**Text excerpt:**
--- START ---
The only time I would do a central drive train in an EV would be if I was building a car. Even Tesla abandoned a transmission they were going to implement in the S. Friction and weight are your enemies in EVs, eliminate them ruthlessly! You may think you are losing only a little with centralized gearing and drive train, but it's actually much more than you realize and the benefits gained are not worth it for a small project like 10Kw. Also, a central drive train is just adding complexity in all the wrong places. If you want to center your masses, put your motors and batteries in the center of the EV and run shafts out to the wheels, but I wouldn't bother with even that. If you don't believe me about the frictional losses, then do a simple experiment with your car. Jack one of your drive wheels off the ground, put the transmission in neutral and the brakes off. Turn the tire with your hands. Notice how much resistance to rolling the tire has. A large portion of that resistance is the fact that there are still gears and bearings and jack shafts, and oil viscosity and...to overcome to make the wheel turn at it's lowest possible rolling resistance. You will have the same issues with a centralized drive train in an EV.
--- END ---
**Listing:**
--- START ---
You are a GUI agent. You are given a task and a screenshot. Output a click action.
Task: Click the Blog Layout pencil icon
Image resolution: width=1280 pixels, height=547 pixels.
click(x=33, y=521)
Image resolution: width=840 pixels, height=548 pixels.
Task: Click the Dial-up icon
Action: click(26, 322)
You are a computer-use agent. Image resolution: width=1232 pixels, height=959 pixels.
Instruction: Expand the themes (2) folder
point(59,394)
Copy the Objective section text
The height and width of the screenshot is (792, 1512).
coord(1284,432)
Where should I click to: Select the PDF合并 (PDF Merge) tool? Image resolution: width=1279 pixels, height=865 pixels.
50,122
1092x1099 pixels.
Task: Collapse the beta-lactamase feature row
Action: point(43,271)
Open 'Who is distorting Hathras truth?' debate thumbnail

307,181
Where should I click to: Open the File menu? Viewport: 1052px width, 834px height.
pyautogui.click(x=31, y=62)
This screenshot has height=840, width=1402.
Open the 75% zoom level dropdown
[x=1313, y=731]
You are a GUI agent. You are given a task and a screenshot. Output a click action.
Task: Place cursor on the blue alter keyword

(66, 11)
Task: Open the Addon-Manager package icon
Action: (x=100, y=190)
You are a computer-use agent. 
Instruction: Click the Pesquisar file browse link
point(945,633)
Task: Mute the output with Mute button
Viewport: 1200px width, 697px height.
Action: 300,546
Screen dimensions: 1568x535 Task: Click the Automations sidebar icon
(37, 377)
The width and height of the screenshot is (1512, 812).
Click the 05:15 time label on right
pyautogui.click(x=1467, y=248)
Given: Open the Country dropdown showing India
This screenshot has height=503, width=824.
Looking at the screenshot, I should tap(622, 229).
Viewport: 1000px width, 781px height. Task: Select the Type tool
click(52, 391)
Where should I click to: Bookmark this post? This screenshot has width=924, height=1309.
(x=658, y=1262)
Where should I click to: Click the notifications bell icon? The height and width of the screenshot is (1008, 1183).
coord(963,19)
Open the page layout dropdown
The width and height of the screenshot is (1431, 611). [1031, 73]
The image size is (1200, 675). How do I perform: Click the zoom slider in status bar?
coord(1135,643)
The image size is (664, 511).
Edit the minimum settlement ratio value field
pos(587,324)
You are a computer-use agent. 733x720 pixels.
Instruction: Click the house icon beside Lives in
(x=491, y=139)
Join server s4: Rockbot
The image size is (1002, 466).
--- END ---
**Exercise goal:** Continue the post about central drive trains in EVs, picking up right after its final sentence.

**Answer below:**
BTW...a differential doesn't pull straight. A differential actually pulls exactly opposite of dead straight. Differentials are designed to apply power to the wheel that is spinning the fastest. In the case of a car going around a curve, that would be the outside wheel. Going in a straight line, that's kind of a balancing back and forth action between the driven wheels since they are rolling at nearly the same speed. Honestly, a diffy is weight, friction and added complexity where you don't need it. If I were to convert a small car like a Fiat to EV, I would use at least 2 motors (one for each front wheel) and two motor controllers. I probably would start there and later go with motors an all 4 wheels. Either way I would eliminate all the transmission and differential nonsense that you absolutely must have with a gas engine. It would also leave lots of free room for more batteries! Think of a tiny little fiat with 4-5 Kw on each of the 4 wheels. 0-60 in 3 seconds might be doable. AND it would pull dead straight since all 4 wheels would be driven exactly the same.
 
Oh yeah...forgot one thing...
Changing direction of torque = losses of torque. A chain or belt drive doesn't suffer from this loss since the rotation of the motor and wheel are in the same direction. A differential or other forms of drive splitting including transmissions and transfer cases, change the direction of force either 90 or 180 degrees several times before the left over torque gets to the wheels.
 
I do like the idea of a reverse trike. I would do disk brakes on each wheel and a motor on each wheel and balance them out. Any interconnection between wheels would be purely electrical. I was thinking about how to simulate a differential electronically. It would be pretty easy to pull off. The action you are looking for is the outside wheel pulls more strongly than the inside wheel on curves.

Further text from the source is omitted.